Elocuencia
Tras un golpe de risa, cada quien aportó una moneda. La fuerza del márquetin. O de la gripe
Viajaba en el metro un señor con gripe del que todo el mundo procuraba mantenerse alejado. Algunos se tapaban disimuladamente la boca y la nariz con un pañuelo. En esto, rompió el cerco una joven con el pelo corto y rojo que se sentó a su lado. En uno de los estornudos del hombre, la chica se volvió a la concurrencia para explicar que, por el modo de expandirse los productos invisibles de la tos, cuanto más alejados nos encontráramos del enfermo, más posibilidades tendríamos de respirar sus gérmenes. Poco a poco empezó a producirse un acercamiento gradual hasta que desapareció prácticamente la burbuja de miedo.
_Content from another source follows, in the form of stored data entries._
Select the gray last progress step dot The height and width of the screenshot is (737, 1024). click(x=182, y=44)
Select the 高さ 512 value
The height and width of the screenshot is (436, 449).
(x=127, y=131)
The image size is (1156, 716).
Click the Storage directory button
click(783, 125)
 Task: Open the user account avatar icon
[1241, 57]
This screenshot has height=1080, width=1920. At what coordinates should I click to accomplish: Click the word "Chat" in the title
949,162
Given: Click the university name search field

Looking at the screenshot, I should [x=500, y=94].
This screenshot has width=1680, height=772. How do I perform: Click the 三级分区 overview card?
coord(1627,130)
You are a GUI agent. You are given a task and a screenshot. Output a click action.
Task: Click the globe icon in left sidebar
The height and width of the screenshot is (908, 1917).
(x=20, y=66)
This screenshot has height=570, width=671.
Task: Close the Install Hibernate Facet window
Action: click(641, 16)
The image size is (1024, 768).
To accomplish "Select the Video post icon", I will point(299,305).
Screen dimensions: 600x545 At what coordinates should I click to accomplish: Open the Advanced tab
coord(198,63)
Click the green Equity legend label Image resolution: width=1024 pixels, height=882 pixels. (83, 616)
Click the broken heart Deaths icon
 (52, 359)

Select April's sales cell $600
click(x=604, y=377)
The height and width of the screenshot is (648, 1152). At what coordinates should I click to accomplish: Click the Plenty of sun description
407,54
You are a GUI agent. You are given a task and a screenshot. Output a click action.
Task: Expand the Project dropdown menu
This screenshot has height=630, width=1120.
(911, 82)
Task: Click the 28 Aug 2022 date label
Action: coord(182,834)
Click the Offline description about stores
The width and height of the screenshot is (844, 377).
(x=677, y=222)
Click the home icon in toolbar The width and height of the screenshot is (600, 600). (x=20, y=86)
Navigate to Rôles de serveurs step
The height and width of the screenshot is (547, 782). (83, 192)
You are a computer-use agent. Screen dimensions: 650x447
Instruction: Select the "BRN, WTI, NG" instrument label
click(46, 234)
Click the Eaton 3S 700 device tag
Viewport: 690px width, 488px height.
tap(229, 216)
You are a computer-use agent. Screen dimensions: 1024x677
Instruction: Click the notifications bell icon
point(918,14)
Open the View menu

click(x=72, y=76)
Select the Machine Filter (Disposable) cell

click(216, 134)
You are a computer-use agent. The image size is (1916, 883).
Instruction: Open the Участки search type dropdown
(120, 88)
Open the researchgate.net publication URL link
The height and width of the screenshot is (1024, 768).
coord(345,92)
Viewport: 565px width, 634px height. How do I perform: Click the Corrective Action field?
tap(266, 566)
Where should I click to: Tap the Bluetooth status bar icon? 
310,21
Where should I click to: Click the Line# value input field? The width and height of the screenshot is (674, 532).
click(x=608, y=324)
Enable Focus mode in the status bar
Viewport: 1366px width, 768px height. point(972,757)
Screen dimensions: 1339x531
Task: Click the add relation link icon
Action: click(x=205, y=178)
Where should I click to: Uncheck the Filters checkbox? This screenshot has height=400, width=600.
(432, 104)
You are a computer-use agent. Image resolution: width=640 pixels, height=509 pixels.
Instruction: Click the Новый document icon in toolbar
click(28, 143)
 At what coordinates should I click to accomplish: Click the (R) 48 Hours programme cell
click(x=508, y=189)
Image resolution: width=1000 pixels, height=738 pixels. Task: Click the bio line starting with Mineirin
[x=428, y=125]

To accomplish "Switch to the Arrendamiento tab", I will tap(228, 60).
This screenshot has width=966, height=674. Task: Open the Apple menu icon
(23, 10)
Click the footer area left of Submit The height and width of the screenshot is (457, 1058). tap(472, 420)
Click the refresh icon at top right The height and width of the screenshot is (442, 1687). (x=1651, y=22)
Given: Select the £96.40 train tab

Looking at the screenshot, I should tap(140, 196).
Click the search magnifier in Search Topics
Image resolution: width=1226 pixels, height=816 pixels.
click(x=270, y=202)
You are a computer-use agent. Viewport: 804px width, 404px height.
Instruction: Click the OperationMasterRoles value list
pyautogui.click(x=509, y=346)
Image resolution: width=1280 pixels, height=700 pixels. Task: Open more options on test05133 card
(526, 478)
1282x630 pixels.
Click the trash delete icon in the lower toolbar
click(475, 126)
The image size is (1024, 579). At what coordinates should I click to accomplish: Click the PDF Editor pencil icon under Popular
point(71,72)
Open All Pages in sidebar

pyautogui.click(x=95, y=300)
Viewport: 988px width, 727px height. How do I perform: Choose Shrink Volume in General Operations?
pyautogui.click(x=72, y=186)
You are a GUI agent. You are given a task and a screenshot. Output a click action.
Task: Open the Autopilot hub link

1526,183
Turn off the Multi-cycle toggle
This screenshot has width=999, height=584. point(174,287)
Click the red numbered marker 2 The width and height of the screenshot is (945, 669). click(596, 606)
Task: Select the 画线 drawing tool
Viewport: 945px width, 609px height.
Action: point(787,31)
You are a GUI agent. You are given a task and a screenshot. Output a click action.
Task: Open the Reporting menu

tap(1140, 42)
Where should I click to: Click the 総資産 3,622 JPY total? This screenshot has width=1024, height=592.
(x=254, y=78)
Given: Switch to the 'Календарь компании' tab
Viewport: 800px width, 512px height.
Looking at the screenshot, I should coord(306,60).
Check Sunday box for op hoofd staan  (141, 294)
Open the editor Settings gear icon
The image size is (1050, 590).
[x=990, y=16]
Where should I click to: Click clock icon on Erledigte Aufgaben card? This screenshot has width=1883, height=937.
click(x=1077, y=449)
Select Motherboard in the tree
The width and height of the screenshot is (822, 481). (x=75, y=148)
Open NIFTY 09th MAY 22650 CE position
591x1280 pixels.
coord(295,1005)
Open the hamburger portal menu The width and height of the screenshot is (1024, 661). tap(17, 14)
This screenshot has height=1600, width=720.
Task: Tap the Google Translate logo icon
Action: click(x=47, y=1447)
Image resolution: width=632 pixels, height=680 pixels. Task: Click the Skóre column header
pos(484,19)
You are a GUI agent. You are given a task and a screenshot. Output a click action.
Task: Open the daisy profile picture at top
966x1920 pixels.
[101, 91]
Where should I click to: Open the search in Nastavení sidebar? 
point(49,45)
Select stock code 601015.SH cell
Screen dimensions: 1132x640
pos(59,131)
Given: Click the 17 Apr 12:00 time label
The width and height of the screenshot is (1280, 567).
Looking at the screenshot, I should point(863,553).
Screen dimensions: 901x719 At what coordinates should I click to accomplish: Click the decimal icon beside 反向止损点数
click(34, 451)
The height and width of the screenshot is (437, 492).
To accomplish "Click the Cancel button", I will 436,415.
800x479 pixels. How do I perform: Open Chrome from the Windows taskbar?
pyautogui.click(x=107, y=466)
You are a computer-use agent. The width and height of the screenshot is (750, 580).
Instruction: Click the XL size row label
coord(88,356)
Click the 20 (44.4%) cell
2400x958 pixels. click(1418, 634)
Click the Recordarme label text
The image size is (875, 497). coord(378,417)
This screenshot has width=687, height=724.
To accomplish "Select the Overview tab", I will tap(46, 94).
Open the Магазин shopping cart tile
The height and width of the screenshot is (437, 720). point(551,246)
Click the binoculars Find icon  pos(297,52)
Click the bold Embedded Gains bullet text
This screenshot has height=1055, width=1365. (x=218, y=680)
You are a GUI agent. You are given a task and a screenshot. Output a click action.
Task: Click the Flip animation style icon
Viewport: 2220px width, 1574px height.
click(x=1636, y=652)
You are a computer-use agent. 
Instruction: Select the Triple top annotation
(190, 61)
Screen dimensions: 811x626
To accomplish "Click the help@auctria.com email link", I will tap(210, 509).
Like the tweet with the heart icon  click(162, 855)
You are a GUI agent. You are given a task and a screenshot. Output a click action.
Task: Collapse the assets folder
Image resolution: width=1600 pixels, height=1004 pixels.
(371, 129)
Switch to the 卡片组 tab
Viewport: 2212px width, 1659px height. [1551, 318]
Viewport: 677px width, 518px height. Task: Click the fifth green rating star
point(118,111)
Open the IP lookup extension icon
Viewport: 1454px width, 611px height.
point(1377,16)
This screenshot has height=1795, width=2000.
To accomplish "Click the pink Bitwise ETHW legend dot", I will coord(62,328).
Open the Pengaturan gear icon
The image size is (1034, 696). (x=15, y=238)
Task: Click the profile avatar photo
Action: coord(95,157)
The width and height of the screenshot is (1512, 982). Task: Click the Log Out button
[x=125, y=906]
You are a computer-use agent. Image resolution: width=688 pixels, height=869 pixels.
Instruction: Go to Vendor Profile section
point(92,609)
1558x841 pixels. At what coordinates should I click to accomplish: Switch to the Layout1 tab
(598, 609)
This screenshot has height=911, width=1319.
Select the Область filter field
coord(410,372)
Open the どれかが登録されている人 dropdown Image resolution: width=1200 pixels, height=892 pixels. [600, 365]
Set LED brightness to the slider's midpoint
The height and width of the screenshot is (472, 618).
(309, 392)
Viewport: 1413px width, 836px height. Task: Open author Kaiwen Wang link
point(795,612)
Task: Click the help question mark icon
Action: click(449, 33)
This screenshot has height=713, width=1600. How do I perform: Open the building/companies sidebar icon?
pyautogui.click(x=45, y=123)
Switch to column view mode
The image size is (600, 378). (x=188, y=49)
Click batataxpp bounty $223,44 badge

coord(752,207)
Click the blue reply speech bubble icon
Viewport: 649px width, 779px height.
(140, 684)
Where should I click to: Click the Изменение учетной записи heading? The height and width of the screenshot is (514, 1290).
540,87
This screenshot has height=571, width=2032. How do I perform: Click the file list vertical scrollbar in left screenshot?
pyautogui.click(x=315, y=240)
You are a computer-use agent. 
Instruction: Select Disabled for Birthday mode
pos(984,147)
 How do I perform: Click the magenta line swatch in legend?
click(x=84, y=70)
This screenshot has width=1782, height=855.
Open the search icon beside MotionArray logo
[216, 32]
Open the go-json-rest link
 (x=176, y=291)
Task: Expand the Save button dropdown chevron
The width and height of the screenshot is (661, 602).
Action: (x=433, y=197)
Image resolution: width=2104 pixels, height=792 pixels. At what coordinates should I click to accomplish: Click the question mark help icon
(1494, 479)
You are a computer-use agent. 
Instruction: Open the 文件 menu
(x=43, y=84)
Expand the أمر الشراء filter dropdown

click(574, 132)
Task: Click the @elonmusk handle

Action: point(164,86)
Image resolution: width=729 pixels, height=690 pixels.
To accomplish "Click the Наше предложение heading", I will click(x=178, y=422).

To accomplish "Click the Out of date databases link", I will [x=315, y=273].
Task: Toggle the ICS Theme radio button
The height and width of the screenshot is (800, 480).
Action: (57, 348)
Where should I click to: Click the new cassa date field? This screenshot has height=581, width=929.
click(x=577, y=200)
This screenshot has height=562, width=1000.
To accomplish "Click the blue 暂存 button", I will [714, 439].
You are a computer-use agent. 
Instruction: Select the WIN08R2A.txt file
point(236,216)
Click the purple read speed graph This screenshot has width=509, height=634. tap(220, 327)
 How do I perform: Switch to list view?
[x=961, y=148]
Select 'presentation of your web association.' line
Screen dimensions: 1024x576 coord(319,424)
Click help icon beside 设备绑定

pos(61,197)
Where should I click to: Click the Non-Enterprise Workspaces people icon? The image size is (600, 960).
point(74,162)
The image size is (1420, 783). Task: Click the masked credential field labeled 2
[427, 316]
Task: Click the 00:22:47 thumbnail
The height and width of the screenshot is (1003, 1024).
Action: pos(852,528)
La joven siguió hablando. Dijo que si el aire que aspirábamos y expirábamos cada uno de nosotros se pudiera teñir para que siguiéramos su trayectoria, nos asombraría comprobar cómo el que sale de los pulmones de una persona situada en un extremo del vagón puede llegar a la boca de alguien que se encuentra en la otra punta, recogiendo por el camino muestras de los productos expulsados por el núcleo central. El voltaje de su elocuencia era tan alto que casi todos permanecíamos sugestionados por la imagen de esos flujos de oxígeno o CO₂ que brotaban de unas bocas y penetraban en otras o al revés y con los que nos tocábamos por dentro sin ser conscientes de ello. El griposo asentía con mirada febril. Juro que hubo un instante de hermanamiento franciscano entre los viajeros que llenábamos el vagón. Terminado el discurso, el griposo y la oradora se levantaron y se quitaron los abrigos para mostrarse en bata de médicos o de enfermeros, no lo sé, y declarar que todo había sido una actuación por la que pasaron la gorra. Tras un golpe de risa, cada quien aportó una moneda. La fuerza del márquetin. O de la gripe.